Fortunately, not all projects need to be Olympic in scope to improve their environment. As proof: the skateboard park under the Van Horne overpass, which has transformed a concrete wasteland in Mile End into a meeting place for fans of the discipline.

” This skate park-there is really extraordinary, underlines one of its creators, Yann Fily-Paré. Experts frequent it, amateurs frequent it, families frequent it: it is busy morning, noon and evening. »

Even in winter, enthusiasts come to refine their art on the ramps that the viaduct protects from the snow. Inaugurated in the fall of 2019, the park is already exceeding Mr. Fily-Paré’s expectations. “Its design is the result of extensive public consultation,” he explains. There’s a platform where you can watch people do skateboarding. It’s like watching a show! »

Designed by skateboarders, the park under the Van Horne overpass received a much more enthusiastic welcome than the Skateplaza, created by the city near the Jacques-Cartier bridge. “It’s so badly made,” laments Yann Fily-Paré, who remembers that in 2007, the skateboarding community had inaugurated it with a lot of… tomatoes.

“What we observe, in the case of success stories, is that there is citizen participation, specifies Romain Roult. It’s over, the model where we impose a choice from above that arrives at the bottom. Citizens must be consulted, but also central organizations in the field of sport and recreation. »

Urban health in Victoriaville

Victoriaville has understood this lesson well. Sport, in this city of 48,000 inhabitants, is set up as a factor of identity and is the subject of constant consultation with the school community. Meetings are frequent between the directors of the City, the school service center and the CEGEP. Institutions present their needs: the City listens and finds ways to fund the proposals.
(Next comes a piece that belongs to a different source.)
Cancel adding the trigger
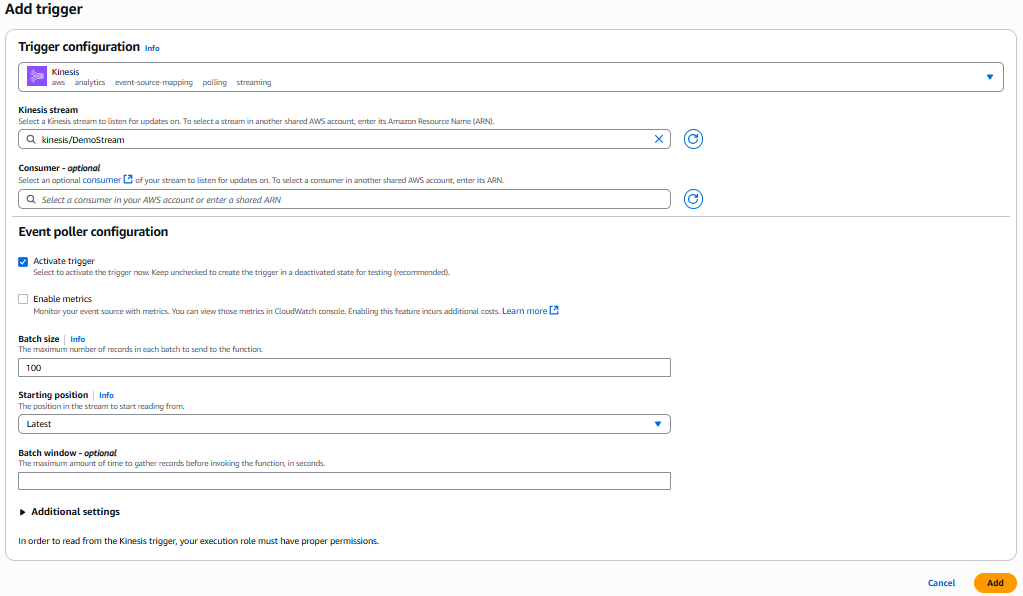 (941, 583)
Victoriaville is also giving itself the means to achieve its ambitions, devoting approximately $15 million a year to sports, or 15% of its budget.
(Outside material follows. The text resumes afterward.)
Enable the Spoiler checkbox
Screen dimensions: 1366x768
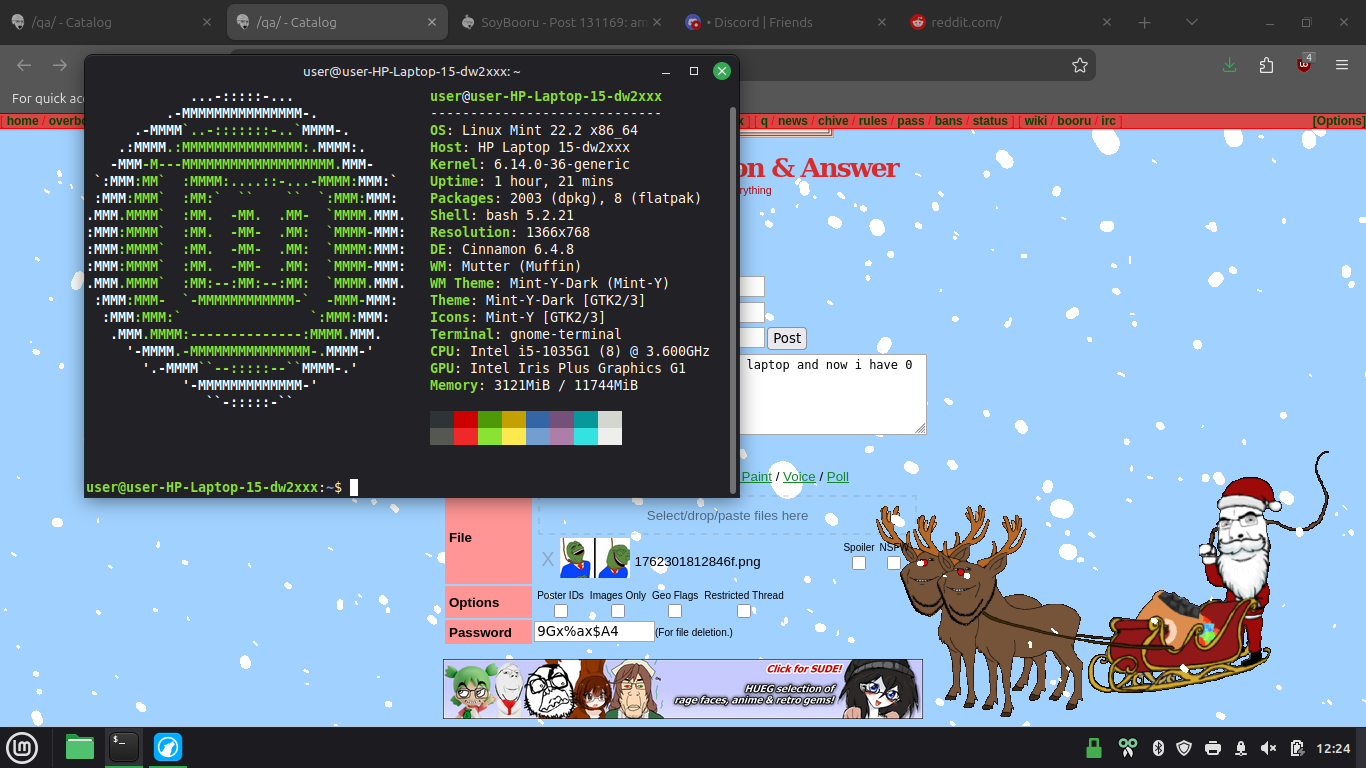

“We invest a lot of money in it because we think it is a distinctive element, explains the mayor newly elected in November, Antoine Tardif. Citizens are proud that sport is in our DNA. »
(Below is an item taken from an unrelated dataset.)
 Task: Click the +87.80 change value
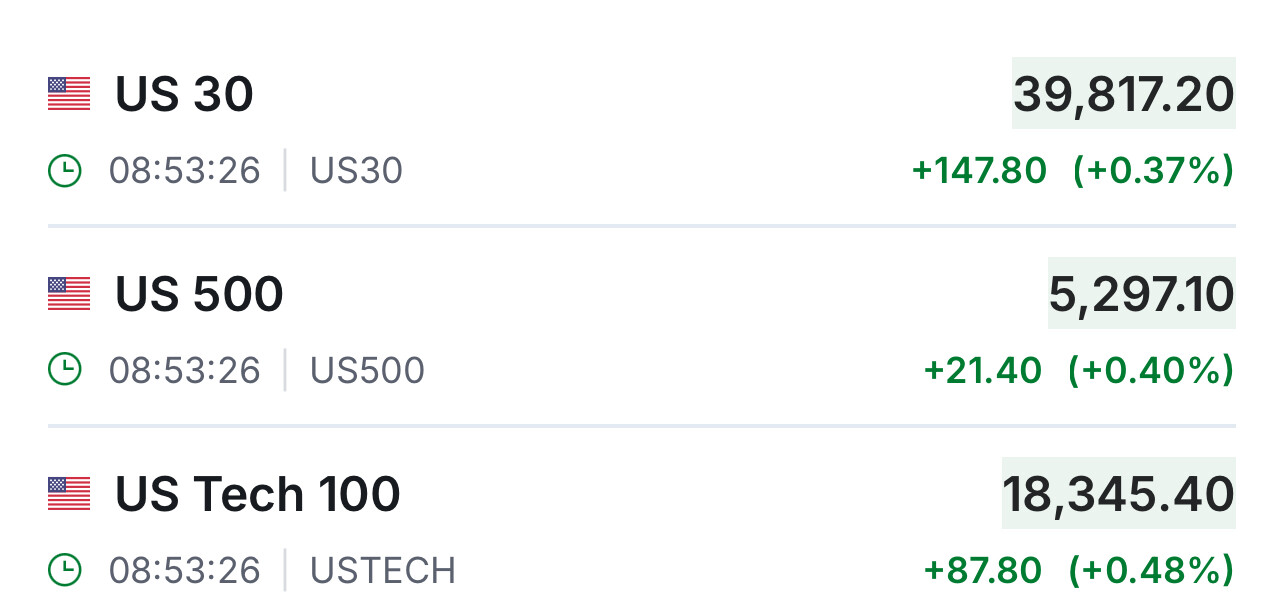[x=983, y=571]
By creating the facilities in partnership with the schools, Victoriaville ensures that it offers all young people quality infrastructure that is distributed equitably throughout the territory.

“I fully intend to use this strength,” underlines Mayor Tardif, himself a regular at arenas, since he has played in the American League. Victoriaville’s sporting identity works really well with young people, and it attracts families. »

Second city center in Rimouski

Rimouski is beginning a major project to modernize its sports facilities in anticipation of the 2023 Quebec Games. According to the mayor, Guy Caron, who himself frequented the now aging grounds of the Guillaume-Leblanc sports complex in his youth, he It is a necessity to attract young people.

“We have no choice but to rejuvenate ourselves, and we need to renew our sports infrastructure to do so,” he explains. We cannot become a town of retirees, otherwise it will lead to other problems from a demographic point of view. »

The appearance of the Desjardins sports complex in 2019 marked the first milestone in a development that promises to transform a district of single-family residences into a “second downtown”. “The complex has proven that there was potential in this sector,” said the mayor. Already, a stone’s throw from the sports center built at a cost of 42 million dollars, the noise of construction sites announces the changes to come in the neighborhood. Where there were no services in the not so distant past, local shops and a cradle of innovation versed in the marine economy are beginning to appear.

“Sport helps to make neighborhoods more human, to bring well-being close to the home,” concludes Professor Romain Roult. A modern way to dust off Juvenal’s ancient maxim: “A healthy mind in a healthy body…in a healthy city”.